• _TASK ITEM_
Would you please repeat exactly the lines from the one containing "Click the Flip/Mirror" to the end of the records, both included, and leave out the rest?
──────────────────────────────
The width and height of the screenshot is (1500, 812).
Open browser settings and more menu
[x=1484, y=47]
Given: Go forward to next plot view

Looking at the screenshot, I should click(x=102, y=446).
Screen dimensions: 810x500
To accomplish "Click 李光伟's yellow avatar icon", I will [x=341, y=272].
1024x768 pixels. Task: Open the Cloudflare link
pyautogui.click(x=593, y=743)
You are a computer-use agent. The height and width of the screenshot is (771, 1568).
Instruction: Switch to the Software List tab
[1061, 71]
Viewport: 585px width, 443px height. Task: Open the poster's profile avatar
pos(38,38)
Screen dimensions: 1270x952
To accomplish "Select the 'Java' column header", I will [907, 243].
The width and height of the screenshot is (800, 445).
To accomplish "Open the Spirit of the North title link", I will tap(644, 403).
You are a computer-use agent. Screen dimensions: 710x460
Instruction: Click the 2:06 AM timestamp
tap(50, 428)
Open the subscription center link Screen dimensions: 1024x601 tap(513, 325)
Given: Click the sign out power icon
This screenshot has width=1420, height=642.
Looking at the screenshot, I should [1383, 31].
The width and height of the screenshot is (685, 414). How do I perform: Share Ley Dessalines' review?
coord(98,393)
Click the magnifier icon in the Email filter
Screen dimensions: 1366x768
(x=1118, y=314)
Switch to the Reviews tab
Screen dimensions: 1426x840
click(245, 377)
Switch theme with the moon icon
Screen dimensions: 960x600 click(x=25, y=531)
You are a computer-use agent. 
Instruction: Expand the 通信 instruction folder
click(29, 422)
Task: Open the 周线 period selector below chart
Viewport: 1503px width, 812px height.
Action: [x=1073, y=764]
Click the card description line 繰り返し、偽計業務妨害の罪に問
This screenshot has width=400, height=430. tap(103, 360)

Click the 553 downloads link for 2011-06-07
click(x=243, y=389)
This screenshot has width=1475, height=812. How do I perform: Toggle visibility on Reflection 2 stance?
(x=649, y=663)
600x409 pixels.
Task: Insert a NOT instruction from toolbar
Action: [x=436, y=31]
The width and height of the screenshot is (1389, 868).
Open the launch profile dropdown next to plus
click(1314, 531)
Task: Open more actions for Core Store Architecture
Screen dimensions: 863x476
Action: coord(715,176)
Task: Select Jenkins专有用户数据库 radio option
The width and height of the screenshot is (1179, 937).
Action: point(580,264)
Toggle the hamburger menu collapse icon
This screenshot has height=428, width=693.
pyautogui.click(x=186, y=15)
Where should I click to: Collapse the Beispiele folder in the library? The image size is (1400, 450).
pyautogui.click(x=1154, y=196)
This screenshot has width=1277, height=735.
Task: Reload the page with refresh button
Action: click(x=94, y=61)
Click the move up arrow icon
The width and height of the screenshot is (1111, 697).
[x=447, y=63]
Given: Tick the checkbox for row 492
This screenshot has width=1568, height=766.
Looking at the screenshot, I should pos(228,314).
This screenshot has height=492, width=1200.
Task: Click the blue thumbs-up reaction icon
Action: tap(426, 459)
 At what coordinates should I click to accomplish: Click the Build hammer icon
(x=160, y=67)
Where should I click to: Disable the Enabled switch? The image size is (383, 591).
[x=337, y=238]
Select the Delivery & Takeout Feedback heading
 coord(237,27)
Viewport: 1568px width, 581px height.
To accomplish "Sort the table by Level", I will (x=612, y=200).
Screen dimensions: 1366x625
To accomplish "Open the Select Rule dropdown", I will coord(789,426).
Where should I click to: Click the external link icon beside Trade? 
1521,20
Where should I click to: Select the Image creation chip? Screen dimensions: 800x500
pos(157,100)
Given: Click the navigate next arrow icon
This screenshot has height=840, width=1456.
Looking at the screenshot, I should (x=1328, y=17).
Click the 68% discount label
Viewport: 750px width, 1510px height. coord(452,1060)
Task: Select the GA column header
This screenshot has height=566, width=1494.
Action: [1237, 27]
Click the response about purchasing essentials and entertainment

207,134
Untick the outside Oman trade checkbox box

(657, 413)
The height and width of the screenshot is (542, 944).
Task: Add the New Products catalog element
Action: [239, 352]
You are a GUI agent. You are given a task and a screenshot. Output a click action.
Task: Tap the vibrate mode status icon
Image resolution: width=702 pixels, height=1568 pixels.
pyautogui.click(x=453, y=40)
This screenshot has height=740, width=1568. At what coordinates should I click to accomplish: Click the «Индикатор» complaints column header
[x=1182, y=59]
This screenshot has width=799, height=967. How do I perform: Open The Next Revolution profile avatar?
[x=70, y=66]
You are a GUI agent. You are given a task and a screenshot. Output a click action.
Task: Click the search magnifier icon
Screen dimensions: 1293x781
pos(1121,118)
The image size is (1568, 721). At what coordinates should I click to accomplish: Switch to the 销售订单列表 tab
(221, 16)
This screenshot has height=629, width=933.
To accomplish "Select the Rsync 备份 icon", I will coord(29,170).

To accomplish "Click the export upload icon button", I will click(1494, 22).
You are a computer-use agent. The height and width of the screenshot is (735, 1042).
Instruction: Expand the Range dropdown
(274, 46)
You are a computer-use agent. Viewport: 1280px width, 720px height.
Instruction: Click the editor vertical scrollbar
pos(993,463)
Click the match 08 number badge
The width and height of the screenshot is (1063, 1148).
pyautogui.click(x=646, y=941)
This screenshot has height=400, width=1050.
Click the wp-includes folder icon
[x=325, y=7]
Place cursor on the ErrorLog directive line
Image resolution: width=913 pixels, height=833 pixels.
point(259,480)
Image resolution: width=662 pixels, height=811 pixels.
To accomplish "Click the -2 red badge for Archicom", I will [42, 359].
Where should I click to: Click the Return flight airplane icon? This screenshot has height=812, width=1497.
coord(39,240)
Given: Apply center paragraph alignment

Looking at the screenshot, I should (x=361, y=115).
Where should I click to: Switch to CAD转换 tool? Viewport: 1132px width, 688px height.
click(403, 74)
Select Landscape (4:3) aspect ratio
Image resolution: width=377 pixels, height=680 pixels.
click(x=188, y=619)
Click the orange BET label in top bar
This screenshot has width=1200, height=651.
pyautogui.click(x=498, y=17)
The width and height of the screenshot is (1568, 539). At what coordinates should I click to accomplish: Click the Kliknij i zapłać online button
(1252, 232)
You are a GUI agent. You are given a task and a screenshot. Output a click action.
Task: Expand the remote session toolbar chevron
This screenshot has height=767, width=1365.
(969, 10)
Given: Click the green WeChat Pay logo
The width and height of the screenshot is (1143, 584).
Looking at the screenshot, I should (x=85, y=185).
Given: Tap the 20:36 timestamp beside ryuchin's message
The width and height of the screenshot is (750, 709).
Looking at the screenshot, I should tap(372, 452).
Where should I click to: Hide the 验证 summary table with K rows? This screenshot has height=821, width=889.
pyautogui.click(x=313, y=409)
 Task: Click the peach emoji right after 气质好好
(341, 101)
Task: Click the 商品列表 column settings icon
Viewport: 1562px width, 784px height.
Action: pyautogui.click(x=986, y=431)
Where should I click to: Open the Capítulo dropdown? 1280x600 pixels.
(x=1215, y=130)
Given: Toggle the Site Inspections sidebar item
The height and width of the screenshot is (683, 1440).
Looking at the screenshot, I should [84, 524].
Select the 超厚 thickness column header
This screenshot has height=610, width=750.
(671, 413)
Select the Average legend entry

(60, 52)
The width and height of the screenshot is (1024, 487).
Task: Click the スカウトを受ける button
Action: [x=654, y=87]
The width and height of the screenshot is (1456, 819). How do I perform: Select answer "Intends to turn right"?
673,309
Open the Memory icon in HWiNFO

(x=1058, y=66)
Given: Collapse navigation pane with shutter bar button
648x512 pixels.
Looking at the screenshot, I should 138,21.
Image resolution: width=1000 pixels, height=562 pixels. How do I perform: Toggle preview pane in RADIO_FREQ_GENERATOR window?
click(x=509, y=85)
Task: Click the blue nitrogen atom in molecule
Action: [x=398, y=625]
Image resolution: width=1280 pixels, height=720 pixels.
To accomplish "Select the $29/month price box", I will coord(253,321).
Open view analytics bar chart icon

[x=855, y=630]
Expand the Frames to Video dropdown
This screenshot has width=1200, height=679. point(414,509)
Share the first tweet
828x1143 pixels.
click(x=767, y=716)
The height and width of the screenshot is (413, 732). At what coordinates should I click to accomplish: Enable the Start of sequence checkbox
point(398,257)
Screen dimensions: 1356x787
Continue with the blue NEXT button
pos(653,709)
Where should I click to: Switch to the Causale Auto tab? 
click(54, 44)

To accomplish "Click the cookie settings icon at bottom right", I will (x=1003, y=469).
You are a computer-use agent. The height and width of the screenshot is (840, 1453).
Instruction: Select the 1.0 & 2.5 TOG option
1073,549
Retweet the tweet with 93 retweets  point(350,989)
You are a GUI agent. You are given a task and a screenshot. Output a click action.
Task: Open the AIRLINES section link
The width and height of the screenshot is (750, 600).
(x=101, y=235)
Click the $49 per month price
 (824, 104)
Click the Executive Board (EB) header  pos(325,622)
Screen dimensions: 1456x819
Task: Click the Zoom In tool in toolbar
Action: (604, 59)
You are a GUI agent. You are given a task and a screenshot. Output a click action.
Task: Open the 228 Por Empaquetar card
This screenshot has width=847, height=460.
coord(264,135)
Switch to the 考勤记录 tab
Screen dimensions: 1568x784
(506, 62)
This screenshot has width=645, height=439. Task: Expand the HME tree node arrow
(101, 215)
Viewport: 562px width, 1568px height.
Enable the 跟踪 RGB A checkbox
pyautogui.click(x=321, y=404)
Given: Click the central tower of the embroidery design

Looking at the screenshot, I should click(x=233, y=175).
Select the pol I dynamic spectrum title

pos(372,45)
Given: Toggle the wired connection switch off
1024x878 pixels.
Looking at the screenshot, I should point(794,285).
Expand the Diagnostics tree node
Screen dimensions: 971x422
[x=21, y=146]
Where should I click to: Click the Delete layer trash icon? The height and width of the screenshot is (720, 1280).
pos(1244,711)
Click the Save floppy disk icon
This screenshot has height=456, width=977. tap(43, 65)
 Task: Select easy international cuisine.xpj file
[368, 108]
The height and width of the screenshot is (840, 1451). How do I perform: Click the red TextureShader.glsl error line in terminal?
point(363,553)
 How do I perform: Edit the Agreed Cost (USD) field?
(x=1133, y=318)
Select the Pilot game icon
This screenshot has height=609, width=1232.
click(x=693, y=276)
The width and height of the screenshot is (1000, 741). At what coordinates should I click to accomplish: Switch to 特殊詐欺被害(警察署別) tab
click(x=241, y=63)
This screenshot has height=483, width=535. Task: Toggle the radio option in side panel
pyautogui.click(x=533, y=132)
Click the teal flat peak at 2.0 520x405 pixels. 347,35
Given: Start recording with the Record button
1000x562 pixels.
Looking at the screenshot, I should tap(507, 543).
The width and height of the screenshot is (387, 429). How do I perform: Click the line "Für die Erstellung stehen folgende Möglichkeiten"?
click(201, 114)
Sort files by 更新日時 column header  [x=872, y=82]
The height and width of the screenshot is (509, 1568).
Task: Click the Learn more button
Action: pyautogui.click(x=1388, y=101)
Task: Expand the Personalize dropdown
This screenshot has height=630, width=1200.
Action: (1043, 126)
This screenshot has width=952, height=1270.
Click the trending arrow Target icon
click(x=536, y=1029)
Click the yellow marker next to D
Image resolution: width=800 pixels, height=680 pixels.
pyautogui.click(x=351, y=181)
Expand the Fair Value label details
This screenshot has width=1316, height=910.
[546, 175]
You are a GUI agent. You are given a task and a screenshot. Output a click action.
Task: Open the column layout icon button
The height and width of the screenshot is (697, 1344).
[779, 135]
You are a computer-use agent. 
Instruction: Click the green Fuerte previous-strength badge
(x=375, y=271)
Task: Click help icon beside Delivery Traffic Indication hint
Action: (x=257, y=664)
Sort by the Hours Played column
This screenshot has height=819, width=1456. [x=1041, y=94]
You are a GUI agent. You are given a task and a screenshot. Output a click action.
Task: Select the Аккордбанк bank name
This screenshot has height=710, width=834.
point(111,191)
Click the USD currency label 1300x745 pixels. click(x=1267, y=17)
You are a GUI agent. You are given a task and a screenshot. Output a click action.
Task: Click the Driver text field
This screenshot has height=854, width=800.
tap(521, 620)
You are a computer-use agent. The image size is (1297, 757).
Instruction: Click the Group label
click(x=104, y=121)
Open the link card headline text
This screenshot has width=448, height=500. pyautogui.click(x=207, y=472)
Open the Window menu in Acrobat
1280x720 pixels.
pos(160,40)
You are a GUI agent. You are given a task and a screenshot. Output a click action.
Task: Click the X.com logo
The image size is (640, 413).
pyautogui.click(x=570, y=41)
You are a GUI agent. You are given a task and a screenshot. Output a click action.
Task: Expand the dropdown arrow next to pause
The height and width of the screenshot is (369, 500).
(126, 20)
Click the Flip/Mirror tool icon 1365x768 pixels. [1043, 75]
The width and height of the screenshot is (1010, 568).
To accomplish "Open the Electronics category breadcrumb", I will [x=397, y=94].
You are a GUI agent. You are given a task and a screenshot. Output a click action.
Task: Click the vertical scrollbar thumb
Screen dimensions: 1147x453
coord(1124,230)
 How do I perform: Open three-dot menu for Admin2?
──────────────────────────────
• _TASK RESPONSE_
Click the Flip/Mirror tool icon 1365x768 pixels. [1043, 75]
The width and height of the screenshot is (1010, 568).
To accomplish "Open the Electronics category breadcrumb", I will [x=397, y=94].
You are a GUI agent. You are given a task and a screenshot. Output a click action.
Task: Click the vertical scrollbar thumb
Screen dimensions: 1147x453
coord(1124,230)
 How do I perform: Open three-dot menu for Admin2?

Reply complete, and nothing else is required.